After briefly examining the limited and conflicting case authority on point, the court, citing the Eighth Circuit opinion in Missouri v. Bankr. E.D. Ark. held that courts should “use the free and clear power with caution — meaning they should carefully consider their jurisdictional limitations — when the bona fide dispute concerns only the rights of third parties vis à vis one another and is not a dispute with the debtor.”
The court held that because the parent co-owners could not have effectuated a sale free and clear of the putative purchaser’s claims under state law, a ruling in favor of the trustee would, effectively, extend bankruptcy relief to those non-debtor parties. Accordingly, the court found the trustee’s ability to use section 363(f)(4) in conjunction with section 363(h) to sell property free of disputed liens on co-owners’ interests questionable.

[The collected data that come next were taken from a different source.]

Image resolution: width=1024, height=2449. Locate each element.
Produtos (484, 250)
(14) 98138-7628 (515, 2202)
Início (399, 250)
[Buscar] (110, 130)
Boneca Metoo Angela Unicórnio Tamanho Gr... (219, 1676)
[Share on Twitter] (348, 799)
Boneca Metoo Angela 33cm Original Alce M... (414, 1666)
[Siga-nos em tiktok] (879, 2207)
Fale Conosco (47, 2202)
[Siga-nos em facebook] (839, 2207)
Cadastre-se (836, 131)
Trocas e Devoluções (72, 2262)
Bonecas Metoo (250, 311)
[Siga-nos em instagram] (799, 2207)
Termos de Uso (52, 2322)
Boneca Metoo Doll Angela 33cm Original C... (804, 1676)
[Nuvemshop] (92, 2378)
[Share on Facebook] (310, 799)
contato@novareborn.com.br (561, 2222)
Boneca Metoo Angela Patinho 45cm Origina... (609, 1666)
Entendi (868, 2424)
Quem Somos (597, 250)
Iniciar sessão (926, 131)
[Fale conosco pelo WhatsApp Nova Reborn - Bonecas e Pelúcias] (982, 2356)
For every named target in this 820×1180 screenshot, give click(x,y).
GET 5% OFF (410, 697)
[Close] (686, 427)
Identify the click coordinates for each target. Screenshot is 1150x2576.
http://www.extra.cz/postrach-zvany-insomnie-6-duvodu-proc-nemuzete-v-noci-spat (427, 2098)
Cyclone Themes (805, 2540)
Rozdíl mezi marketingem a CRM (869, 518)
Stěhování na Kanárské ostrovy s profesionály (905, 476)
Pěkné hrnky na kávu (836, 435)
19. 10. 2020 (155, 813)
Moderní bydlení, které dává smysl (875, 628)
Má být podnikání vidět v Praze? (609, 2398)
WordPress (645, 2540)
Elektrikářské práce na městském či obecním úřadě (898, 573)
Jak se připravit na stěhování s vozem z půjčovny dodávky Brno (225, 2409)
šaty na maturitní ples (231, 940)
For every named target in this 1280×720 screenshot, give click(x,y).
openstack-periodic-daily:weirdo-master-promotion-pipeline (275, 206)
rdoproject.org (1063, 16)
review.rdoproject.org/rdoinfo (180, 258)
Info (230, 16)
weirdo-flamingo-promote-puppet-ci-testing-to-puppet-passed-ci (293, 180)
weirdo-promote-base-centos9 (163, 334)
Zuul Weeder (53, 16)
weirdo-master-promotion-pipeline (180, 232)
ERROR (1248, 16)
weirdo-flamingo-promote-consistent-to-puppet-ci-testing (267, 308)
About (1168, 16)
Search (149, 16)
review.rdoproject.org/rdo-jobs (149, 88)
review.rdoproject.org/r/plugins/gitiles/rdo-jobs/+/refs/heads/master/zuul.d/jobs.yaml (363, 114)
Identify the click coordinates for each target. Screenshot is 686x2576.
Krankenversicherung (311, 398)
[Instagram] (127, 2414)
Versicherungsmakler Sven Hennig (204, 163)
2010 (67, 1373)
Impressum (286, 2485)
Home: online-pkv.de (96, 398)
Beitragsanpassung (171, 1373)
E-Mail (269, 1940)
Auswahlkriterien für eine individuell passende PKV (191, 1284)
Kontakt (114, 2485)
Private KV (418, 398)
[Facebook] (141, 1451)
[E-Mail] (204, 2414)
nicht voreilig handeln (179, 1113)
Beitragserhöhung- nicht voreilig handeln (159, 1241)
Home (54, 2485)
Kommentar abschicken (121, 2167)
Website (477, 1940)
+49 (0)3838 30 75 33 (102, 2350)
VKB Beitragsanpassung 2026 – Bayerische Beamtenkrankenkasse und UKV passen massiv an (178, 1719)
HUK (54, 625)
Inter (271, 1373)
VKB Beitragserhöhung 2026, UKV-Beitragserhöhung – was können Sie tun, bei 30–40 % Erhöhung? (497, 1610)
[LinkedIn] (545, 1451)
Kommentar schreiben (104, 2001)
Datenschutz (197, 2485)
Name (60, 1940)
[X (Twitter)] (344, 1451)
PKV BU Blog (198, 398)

The court then went on to state that, even if such a power did exist, it should not be exercised based on the facts presented. In support of its decision to deny the trustee’s motion, the court first took note of the fact that there was no equity in the property and the Bankruptcy Code generally contemplates that over encumbered property should not be sold. The court also dismissed the argument that the sale proponents had manufactured $75,000 of equity via the carve-out in light of the legal quandaries and the parties’ demonstrated propensities to litigate. The court then went on to state that a ruling in favor of the trustee would interfere with and change the course of the South Carolina state court action and, with no equity and multiple non-debtor parties, the state court action had the greater interest. The court further noted that a sale would eliminate the putative purchaser’s prospective remedy of specific performance and limit his potential recovery in that action. Finally, the court held that judicial economy dictated that it deny the sale motion and defer to the state court action. Accordingly, the court denied the sale motion and granted the trustee’s abandonment motion.
Although the outcome may have been different if there had been equity in the property for creditors, the decision does cloud the ability of parties to purchase distressed assets in bankruptcy free and clear of all interests, including claims and interests against co-owners. Potential purchasers of distressed assets should take care to identify all potential claims that may impact their target assets, including those held against non-debtor co-owners, before proceeding with any distressed asset sale.